Essa interseção entre linguagens é um dos eixos centrais da montagem. O espetáculo incorpora captação de imagem, projeções e recursos visuais que dialogam com o cinema e com a forma como hoje construímos narrativas mediadas por telas. Ao mesmo tempo, a escolha da Ópera de Arame amplia essa proposta, exigindo soluções que deem conta de sua escala. Como destaca Giordano Castro, “Quando chegou a proposta da Ópera pra gente, foi um pouco assustador. É um lugar lindo, mas é gigantesco”.
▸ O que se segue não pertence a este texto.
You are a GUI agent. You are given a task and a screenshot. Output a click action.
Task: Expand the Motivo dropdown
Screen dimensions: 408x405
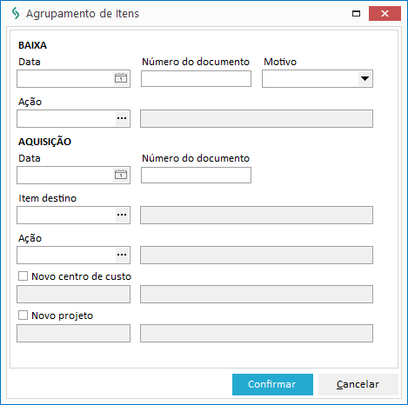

Dividido em duas partes bastante distintas, Édipo Rec começa com uma proposta imersiva. A primeira metade se estrutura como uma grande festa, com música e interação direta com o público, que é convidado a subir ao palco e participar da cena. Segundo o diretor Luiz Fernando Marques, o Lubi, “Essa festa é uma maneira de colocar a plateia dentro da tragédia. As pessoas precisam saber como as coisas estavam antes pra entender a dimensão do que vai acontecer”.
Na prática, porém, esse início se estende além do necessário e acaba produzindo um efeito contrário. Para quem participa ativamente, o momento pode ser envolvente e até divertido. Já para quem permanece na plateia, a sensação é de afastamento. A duração prolongada da interação gera uma desconexão evidente, a ponto de parte do público perder o interesse e, em alguns casos, deixar o espetáculo ainda nesse momento.
Trata-se de um risco recorrente em propostas imersivas. Quando a participação não alcança todos de forma equilibrada, ela pode excluir em vez de integrar. Aqui, essa escolha impacta diretamente o ritmo da peça e a relação com o público, criando um descompasso entre intenção e recepção.
Esse início irregular torna ainda mais evidente o contraste com a segunda metade. A partir daí, a montagem ganha força e encontra um caminho mais consistente.
A releitura de Édipo Rei se revela com mais clareza, e a integração entre teatro e audiovisual passa a ser utilizada com maior precisão. As imagens ganham potência, a encenação se organiza e a narrativa se torna mais envolvente.
É nesse momento que o trabalho do Grupo Magiluth se evidencia. Há uma construção cênica mais coesa, em que os recursos tecnológicos não competem com a atuação, mas ampliam as possibilidades da cena. A linguagem encontra equilíbrio, e o espetáculo finalmente entrega a força sugerida desde o início.
No conjunto, Édipo Rec é um espetáculo de contrastes. Se por um lado apresenta uma proposta estética instigante e momentos de grande potência, por outro se perde em escolhas que fragilizam sua relação com o público, especialmente em sua primeira metade.
Ainda assim, quando encontra seu eixo, revela um trabalho potente e atual. A irregularidade da experiência não apaga a força da segunda parte, que evidencia uma encenação inteligente e bem resolvida. No fim, é uma peça que divide, mas que também mostra, com clareza, o potencial de sua própria linguagem.]